In Jain teaching, knowledge is regarded as an intrinsic quality of the soul, obscured in ordinary beings by the accumulation of karma and revealed in full only in the state of omniscience attained by the Tirthankaras and other liberated souls. The tradition classifies knowledge into distinct types, ranging from the ordinary perception gained through the senses and the mind to the higher forms of clairvoyant and telepathic knowledge, and finally to the perfect and complete knowledge that beholds all things. Jnan Panchami invites devotees to reflect on this hierarchy and to recognise the cultivation of knowledge as a sacred duty.
The festival is closely bound to the preservation and worship of the scriptures. On this day the libraries and manuscript collections held in temples, known as jnan bhandars, are traditionally opened, and the manuscripts and books they contain are cleaned, aired, arranged and worshipped. In an age when sacred texts were copied and preserved by hand, this annual care was a practical necessity as much as a devotional act, ensuring that the teachings passed intact from one generation to the next. Devotees offer worship before arrangements of scriptures and writing implements, honouring the vessels through which knowledge is transmitted.
Fasting is a central feature of the observance, and many devotees keep a complete fast on the day, some undertaking the discipline over a longer cycle of years in which the fast is repeated. Temple worship, the recitation of hymns in praise of knowledge, and periods of quiet study fill the day. The story of a soul who suffered for disrespecting learning and was later redeemed through the worship of knowledge is recounted in connection with the festival, reinforcing the teaching that scripture and study are to be treated with the utmost reverence.
The festival carries a special significance for the relationship between the community and its learned tradition. It reminds Jains that faith rests not only on ritual and devotion but on understanding, and that the study of scripture, the practice known as svadhyaya, is itself a form of austerity that purifies the soul. Teachers and scholars are honoured, and the young are encouraged to take up learning, so that the chain of transmission remains unbroken.

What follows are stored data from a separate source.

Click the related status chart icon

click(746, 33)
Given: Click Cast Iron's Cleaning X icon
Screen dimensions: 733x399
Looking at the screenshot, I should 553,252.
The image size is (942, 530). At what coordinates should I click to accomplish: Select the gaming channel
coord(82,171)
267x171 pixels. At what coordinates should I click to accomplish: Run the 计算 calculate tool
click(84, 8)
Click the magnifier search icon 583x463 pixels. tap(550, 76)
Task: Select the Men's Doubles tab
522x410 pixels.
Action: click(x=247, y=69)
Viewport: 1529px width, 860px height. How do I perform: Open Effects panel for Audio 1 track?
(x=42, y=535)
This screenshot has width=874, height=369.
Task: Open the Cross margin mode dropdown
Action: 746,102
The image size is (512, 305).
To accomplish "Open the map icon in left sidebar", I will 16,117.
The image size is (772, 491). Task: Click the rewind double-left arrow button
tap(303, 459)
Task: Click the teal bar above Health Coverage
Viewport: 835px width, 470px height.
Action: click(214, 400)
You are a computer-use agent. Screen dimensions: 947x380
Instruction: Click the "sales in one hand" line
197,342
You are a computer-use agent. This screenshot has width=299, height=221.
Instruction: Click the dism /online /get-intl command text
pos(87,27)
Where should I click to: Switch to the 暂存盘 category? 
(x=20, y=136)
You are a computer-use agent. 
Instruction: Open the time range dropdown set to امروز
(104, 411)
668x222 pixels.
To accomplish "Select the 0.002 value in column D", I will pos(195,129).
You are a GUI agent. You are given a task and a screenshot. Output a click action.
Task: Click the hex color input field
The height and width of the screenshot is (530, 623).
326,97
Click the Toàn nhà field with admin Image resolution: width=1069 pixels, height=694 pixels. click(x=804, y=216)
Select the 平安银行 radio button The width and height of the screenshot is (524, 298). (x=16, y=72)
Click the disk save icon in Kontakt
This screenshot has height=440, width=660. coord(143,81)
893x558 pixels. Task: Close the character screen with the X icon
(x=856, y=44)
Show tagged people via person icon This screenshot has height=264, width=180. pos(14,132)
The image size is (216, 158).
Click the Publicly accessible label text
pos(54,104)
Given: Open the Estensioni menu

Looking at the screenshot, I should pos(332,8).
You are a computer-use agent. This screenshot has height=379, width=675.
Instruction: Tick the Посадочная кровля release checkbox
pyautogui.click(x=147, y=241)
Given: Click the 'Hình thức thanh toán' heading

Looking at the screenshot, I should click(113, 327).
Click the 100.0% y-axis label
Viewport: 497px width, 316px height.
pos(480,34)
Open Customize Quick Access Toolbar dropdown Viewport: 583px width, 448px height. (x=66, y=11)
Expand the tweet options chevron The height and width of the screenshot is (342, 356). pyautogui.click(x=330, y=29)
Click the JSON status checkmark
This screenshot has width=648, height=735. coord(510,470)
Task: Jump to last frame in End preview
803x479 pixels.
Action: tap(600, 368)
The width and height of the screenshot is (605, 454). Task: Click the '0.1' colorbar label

Jnan Panchami thus stands as an annual affirmation of the value Jainism places on wisdom and the disciplined pursuit of truth. In a tradition that holds ignorance to be a root cause of bondage and that regards the clearing away of ignorance as essential to liberation, the day gives concrete form to an abstract ideal, gathering the community around its books and its teachers in a shared act of respect. Its recurring return each year renews the community's commitment to preserving its scriptures and to seeking the knowledge that lights the path to freedom.